▶ YOUR TASK
List each line of the data that holds the string "cookies", please.

[Pixel coordinate grounding data]
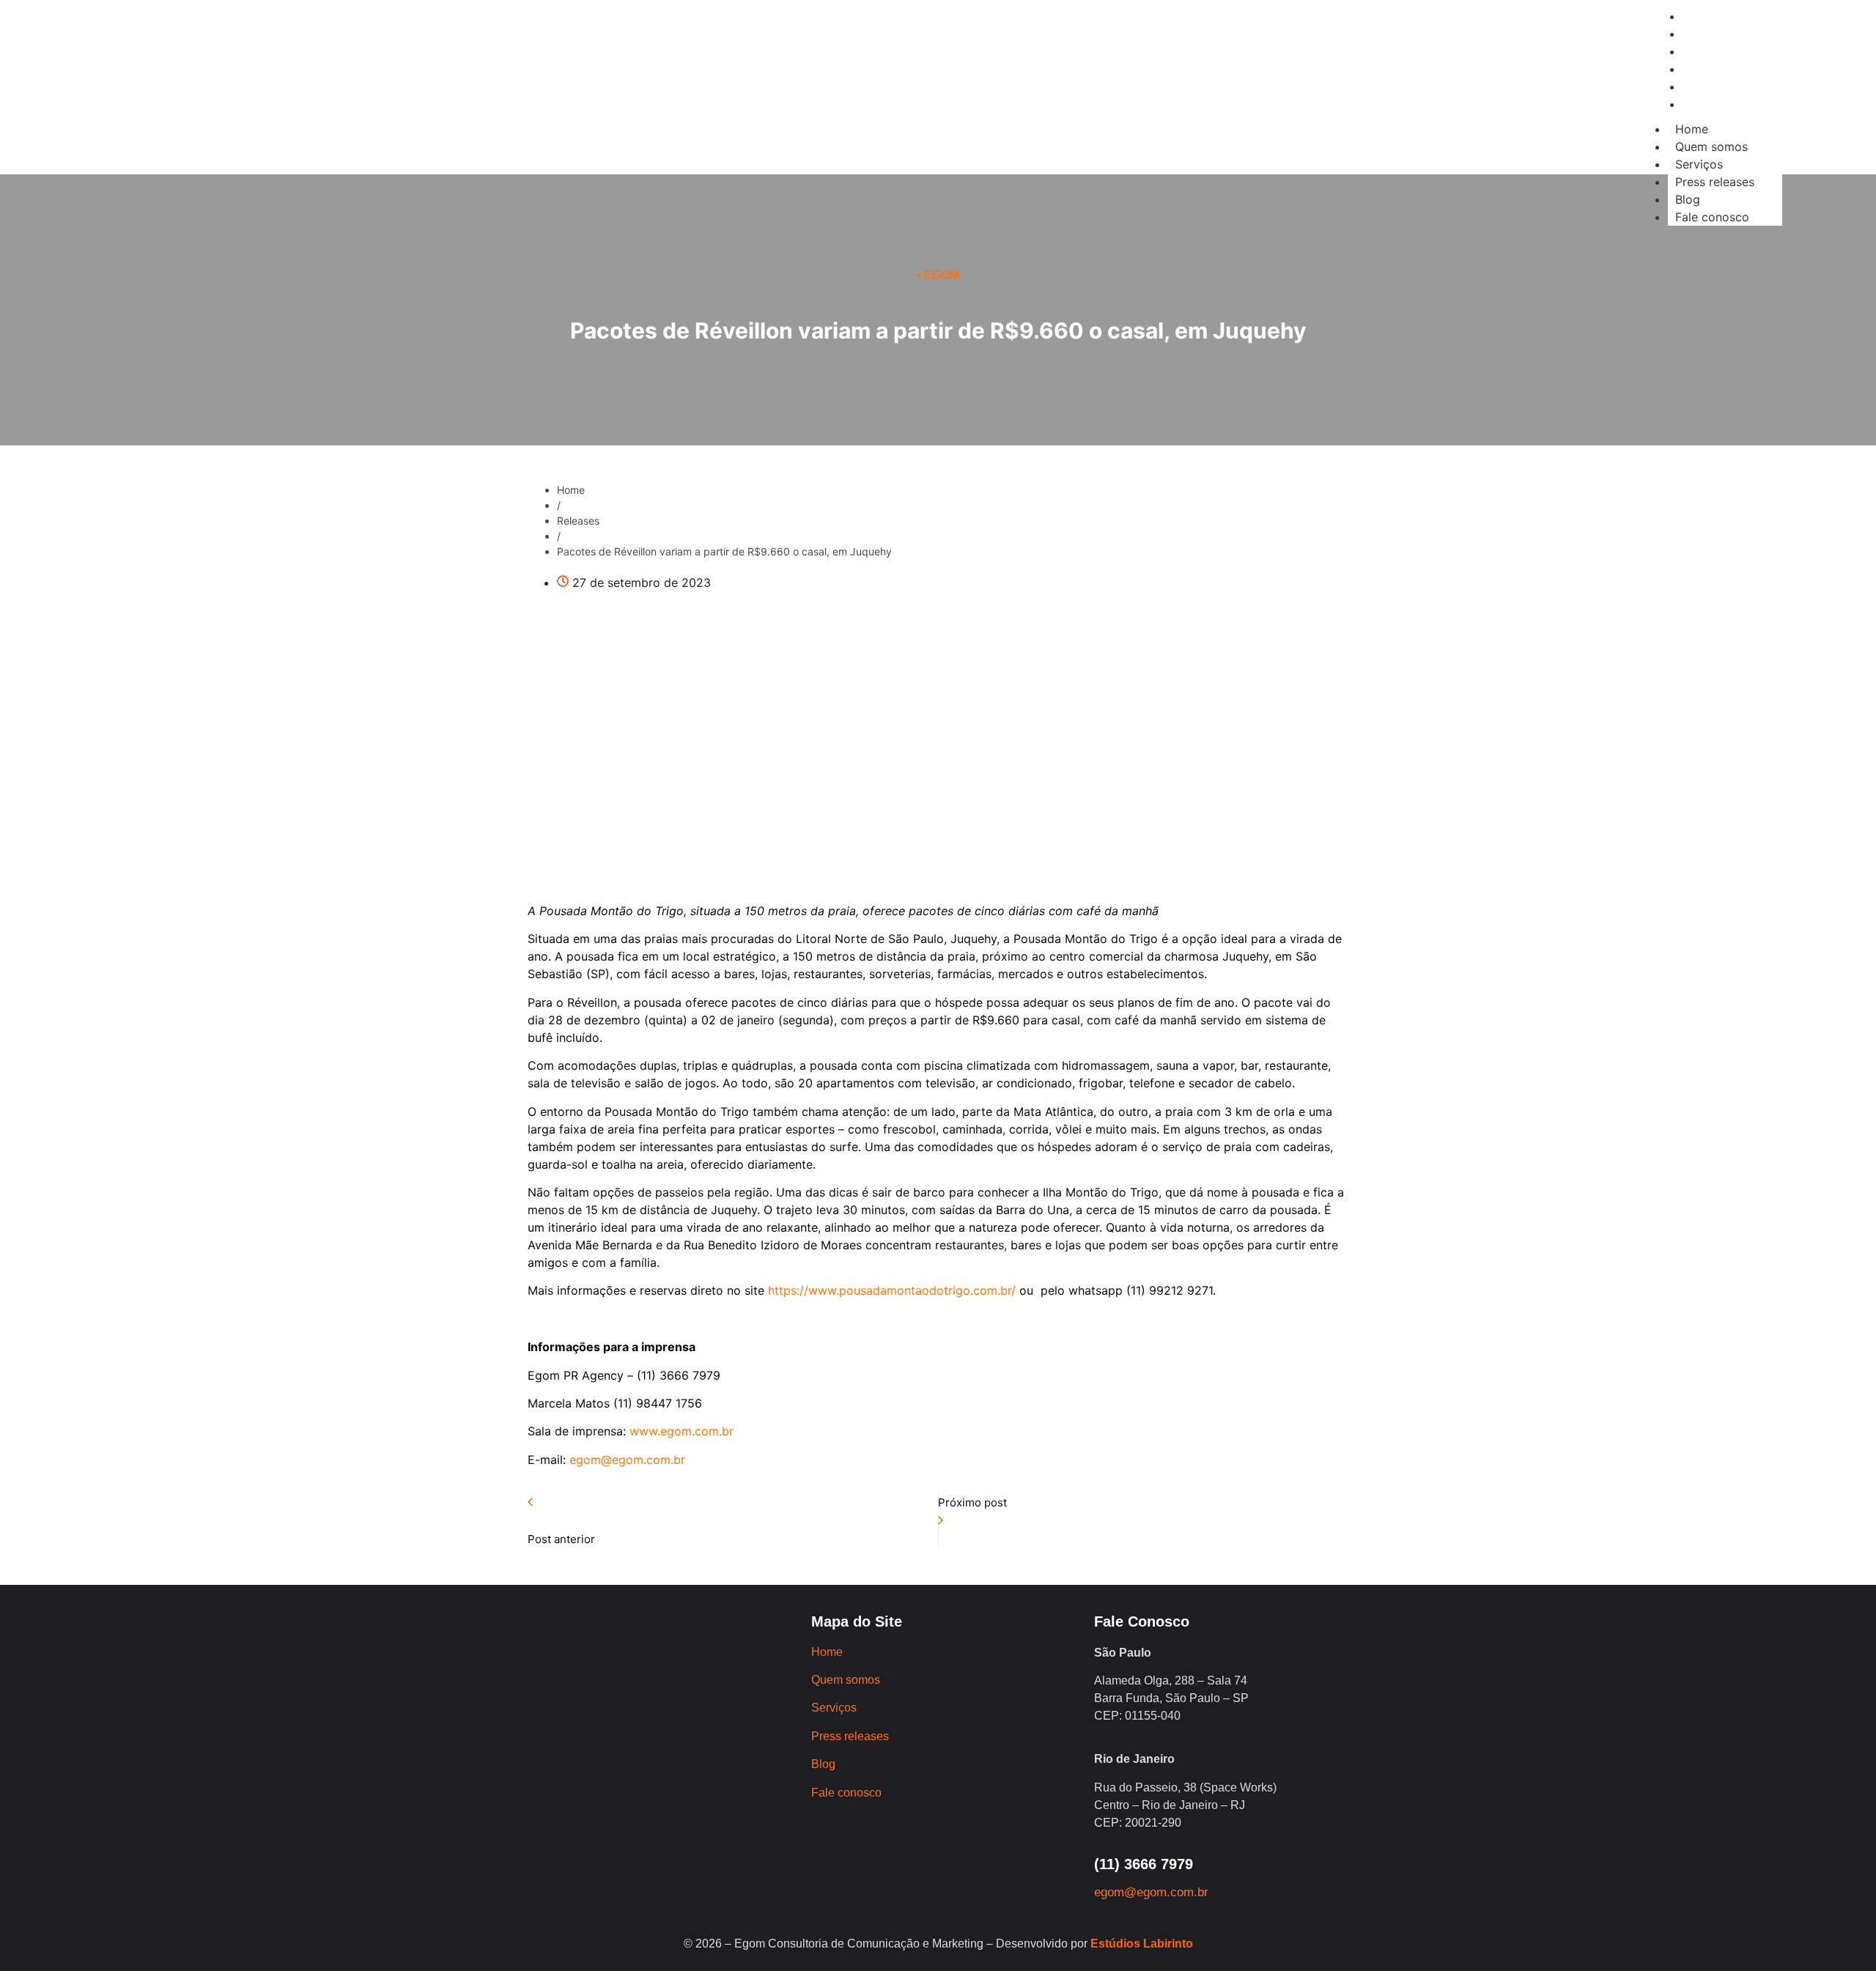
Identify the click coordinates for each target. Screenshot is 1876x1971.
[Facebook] (351, 116)
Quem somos (1711, 146)
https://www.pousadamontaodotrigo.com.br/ (892, 1290)
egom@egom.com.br (627, 1459)
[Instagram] (310, 116)
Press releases (1714, 181)
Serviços (1699, 164)
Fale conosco (1712, 217)
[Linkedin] (391, 116)
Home (1691, 129)
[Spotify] (431, 116)
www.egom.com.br (681, 1431)
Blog (1687, 199)
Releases (578, 520)
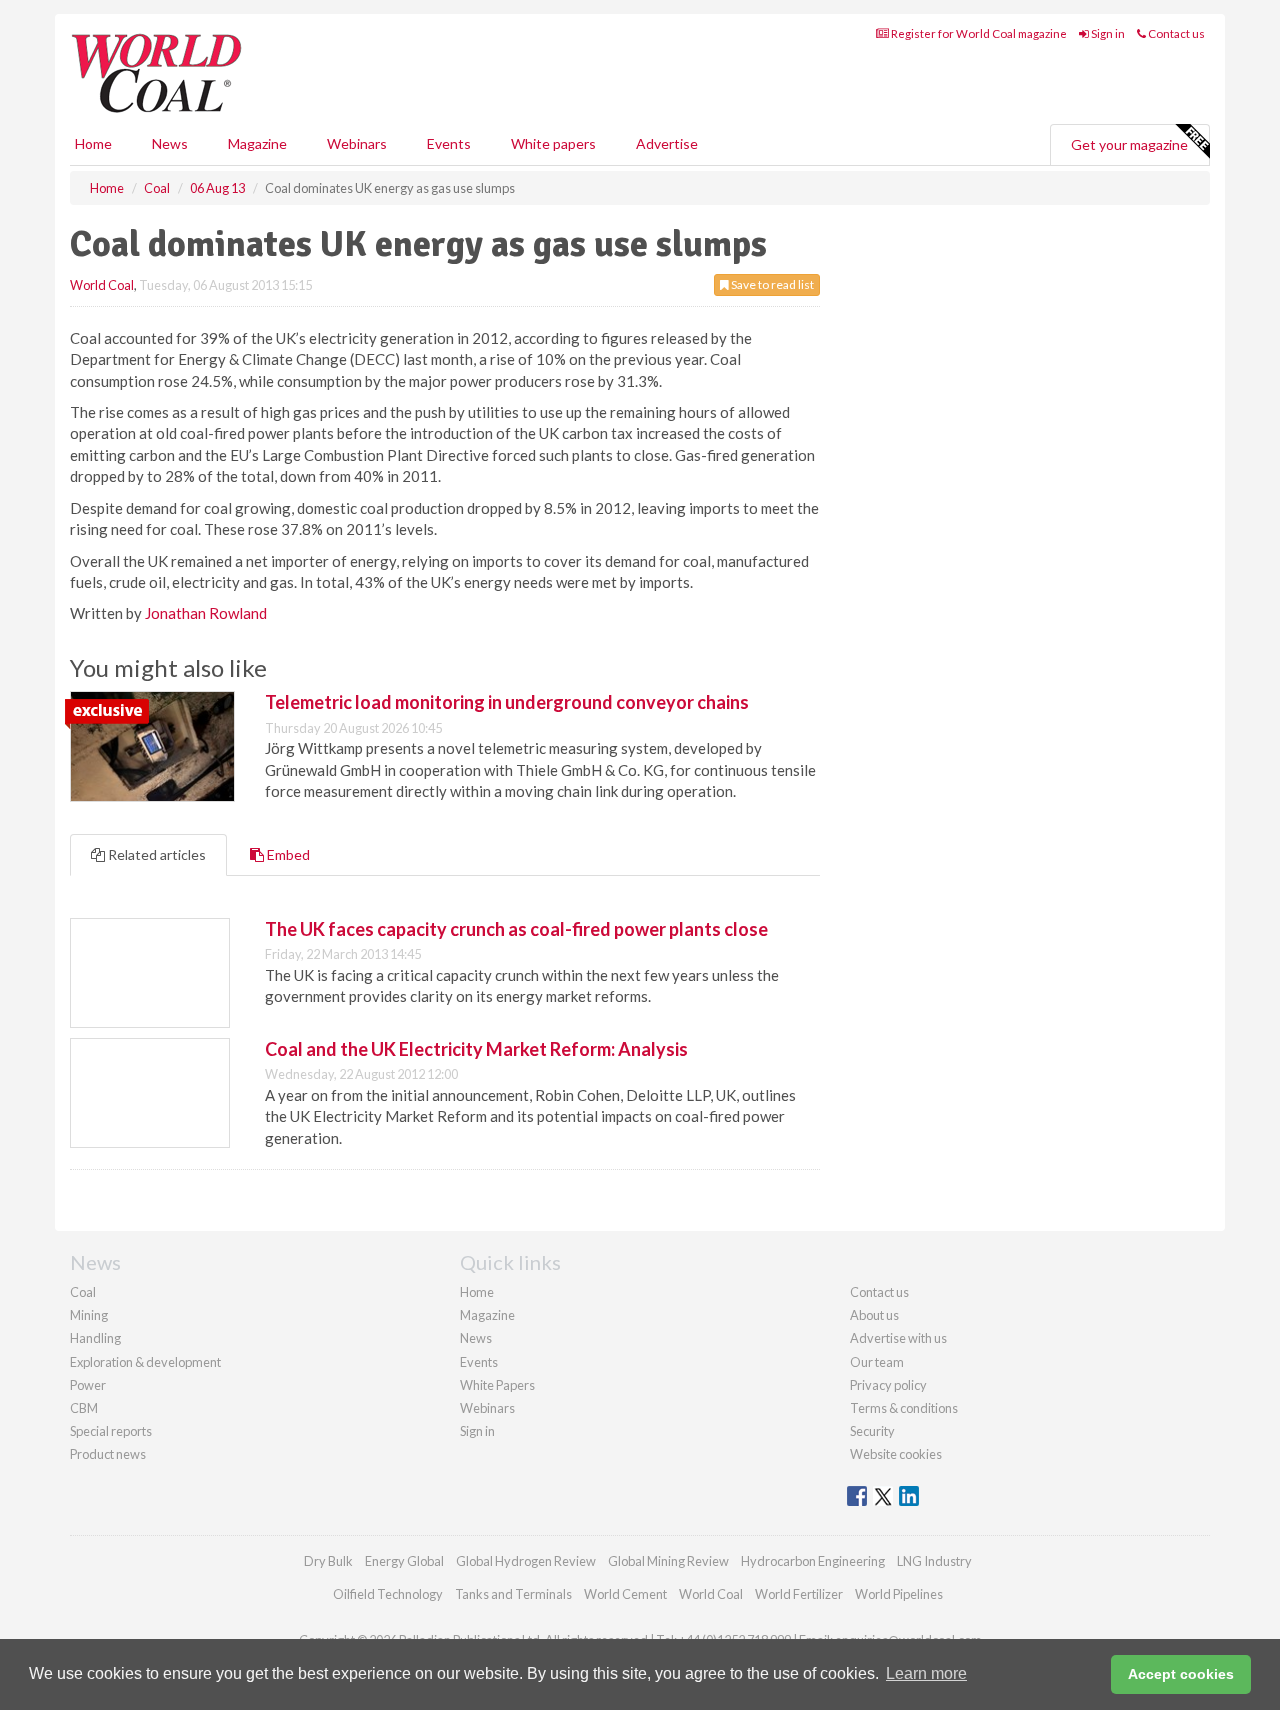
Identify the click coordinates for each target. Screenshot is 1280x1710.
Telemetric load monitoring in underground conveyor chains (507, 702)
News (476, 1338)
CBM (84, 1408)
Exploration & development (145, 1362)
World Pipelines (899, 1594)
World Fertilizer (799, 1594)
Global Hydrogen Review (526, 1561)
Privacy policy (888, 1385)
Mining (89, 1315)
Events (449, 143)
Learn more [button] (926, 1673)
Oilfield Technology (388, 1594)
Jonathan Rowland (206, 613)
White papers (553, 143)
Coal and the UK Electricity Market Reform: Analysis (476, 1049)
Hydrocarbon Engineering (813, 1561)
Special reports (111, 1431)
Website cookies (896, 1454)
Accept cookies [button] (1181, 1674)
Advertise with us (898, 1338)
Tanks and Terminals (513, 1594)
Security (872, 1431)
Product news (108, 1454)
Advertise (667, 143)
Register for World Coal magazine (978, 33)
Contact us (1175, 33)
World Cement (625, 1594)
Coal (83, 1292)
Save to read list (771, 284)
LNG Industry (934, 1561)
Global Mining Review (668, 1561)
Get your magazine (1129, 144)
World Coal (102, 285)
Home (93, 143)
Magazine (257, 143)
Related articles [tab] (155, 854)
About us (874, 1315)
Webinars (357, 143)
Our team (877, 1362)
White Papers (497, 1385)
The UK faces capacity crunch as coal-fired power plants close (516, 929)
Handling (95, 1338)
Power (88, 1385)
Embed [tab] (287, 854)
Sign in (1107, 33)
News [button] (170, 143)
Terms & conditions (904, 1408)
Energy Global (404, 1561)
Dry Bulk (328, 1561)
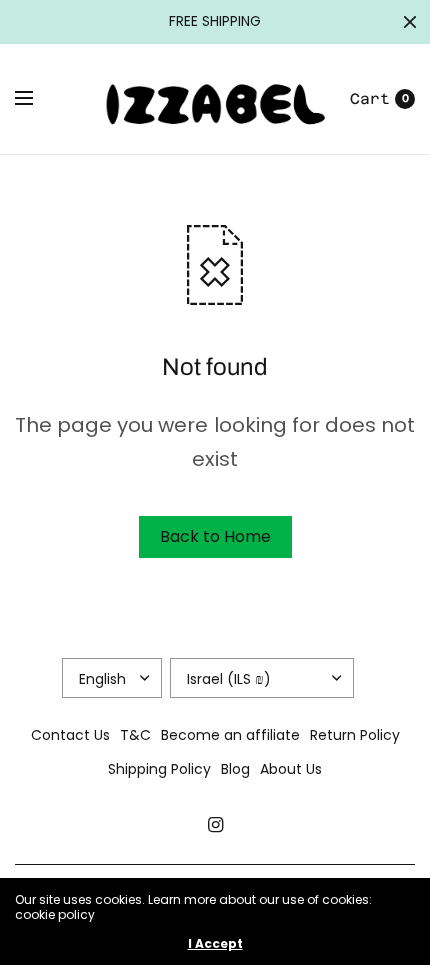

▶ SOLUTION
Website cookies (896, 1454)
Accept cookies [button] (1181, 1674)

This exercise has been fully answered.